Uma ocasião tive uma doença infecciosa qualquer, uma inflamação de garganta. Fui ao médico, colega meu, da mesma turma. E ele então disse: “Mas Clotilde, isso que vc tem é a doença Fulana de Tal, que fica na página tal do livro de Veronesi!” referindo-se ao Tratado de Infectologia do professor Ricardo Veronesi, livro no qual estudamos no Curso de Medicina. Ele lembrava da página e da coluna do livro onde a doença era descrita. E tem mais: saiu recitando o texto do livro que se referia à descrição da doença como se o compêndio estivesse ali aberto na sua frente. Decoreba? Não, meu caro leitor: capacidade de memorizar e de ir buscar essa memória quando for preciso, coisa que não é todo mundo que tem.
As associações mnemônicas são outro tipo de estratégia que usamos para nos lembrarmos das coisas. Lembro-me das minhas aulas de Nutrição para o Curso Médico da UFRN onde eu recitava com facilidade o nome dos oito aminoácidos essenciais. Eu havia inventado três palavras com as três primeiras letras de cada um: TRIFENLIS TREVALMET ISOLEU. Então era fácil recitar para os alunos, bem naturalmente, como se não fossse decorado: Triptofano, Fenilalanina, Lisina, Treonina, Valina, Metionina, lsoleucina e Leucina…
Para as senha numéricas, inventei palavras parecidas com os números. Um é pum, dois é arroz, três é freguês, quatro é teatro, cinco é brinco, seis é reis, sete é valete, oito biscoito, nove é love e zero é nero.
Então uma senha por exemplo assim: 56923457 vira brinco reis love arroz fregues teatro brinco valete. Aí eu faço umas frases do tipo “o brinco dos reis love arroz, o freguês do teatro usa o brinco do valete”.
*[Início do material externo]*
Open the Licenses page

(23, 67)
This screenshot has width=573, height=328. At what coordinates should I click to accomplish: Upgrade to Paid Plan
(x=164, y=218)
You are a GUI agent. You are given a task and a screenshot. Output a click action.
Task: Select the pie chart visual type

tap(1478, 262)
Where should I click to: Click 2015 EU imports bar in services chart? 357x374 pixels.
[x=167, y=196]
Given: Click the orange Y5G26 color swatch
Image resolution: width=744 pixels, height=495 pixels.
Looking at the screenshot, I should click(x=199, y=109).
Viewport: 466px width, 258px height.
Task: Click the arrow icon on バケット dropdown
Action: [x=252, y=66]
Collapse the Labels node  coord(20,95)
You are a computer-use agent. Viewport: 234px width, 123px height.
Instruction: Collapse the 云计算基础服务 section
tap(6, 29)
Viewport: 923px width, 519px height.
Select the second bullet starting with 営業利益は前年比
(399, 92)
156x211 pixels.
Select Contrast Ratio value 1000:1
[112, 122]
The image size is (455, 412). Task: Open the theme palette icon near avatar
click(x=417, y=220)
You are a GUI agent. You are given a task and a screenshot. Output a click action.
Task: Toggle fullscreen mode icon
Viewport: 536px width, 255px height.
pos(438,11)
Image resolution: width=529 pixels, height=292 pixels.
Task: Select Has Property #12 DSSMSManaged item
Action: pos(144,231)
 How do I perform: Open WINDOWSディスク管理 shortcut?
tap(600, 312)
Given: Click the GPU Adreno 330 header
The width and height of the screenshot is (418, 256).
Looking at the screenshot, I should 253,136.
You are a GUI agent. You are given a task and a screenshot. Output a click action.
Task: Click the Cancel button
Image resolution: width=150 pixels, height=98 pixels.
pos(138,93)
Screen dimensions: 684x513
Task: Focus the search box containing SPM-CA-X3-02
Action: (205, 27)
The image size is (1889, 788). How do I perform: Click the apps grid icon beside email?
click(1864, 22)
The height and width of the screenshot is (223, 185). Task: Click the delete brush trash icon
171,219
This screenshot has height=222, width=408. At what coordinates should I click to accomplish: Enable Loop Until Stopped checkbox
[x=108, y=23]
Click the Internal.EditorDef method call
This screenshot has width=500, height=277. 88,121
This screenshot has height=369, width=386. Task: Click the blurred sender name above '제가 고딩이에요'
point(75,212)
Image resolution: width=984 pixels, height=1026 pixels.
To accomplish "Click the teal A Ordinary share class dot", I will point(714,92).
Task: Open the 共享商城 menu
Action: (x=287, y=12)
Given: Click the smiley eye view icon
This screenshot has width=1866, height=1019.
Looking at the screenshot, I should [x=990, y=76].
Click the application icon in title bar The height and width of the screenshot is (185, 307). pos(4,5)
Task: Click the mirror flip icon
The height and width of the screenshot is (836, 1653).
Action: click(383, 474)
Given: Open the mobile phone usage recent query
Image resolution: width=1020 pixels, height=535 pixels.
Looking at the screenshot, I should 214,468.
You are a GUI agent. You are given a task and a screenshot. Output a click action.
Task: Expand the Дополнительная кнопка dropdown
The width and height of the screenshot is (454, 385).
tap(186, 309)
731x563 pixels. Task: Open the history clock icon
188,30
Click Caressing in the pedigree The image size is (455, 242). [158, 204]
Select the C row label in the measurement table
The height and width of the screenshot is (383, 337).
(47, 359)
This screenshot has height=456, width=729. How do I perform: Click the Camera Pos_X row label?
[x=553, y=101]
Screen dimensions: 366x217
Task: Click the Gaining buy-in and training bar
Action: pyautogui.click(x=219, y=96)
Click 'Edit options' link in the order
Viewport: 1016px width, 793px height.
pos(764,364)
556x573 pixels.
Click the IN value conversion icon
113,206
Já para aquela combinação de letras que fazem parte da senha, aquela de três letras, também formam frases. Lembro de que uma antiga minha, era AJG – digo aqui pois perdeu já a validade – na mesma época do sucesso da música de Los Hermanos. Então a senha virou Ana Julia Gostosa.
Parece doidice? Ora, meu caro leitor! Doidice é chegar no caixa eletrônico e não se lembrar da senha…
Clotilde, querida!
Ótimo texto para um tema que gera muitas e muitas discussões.
Acho muito bacana ver os mecanismos que cada um de nós cria para não esquecer de tantas informações do cotidiano, como senhas mil (de banco, contas de e-mail, blogs, redes sociais e afins), nomes de pessoas que acabamos de conhecer, o ingrediente que “deu um branco” na hora de fazer um bolo, aquela parte da música que tanto gostamos e que já não ouvimos faz um tempo.
Porém, a vertente que mais me fascina nesse assunto é aquela que me faz pensar no que seria de mim se não fosse minha memória acumulada de rituais aprendidos, de ruas por onde passei, de cheiros que exalei, de experiências bem ou mal sucedidas, de pessoas que vi, toquei, amei.
Enfim, é um tema que não se acaba mais!
Um beijo e parabéns pelo blog que está ótimo.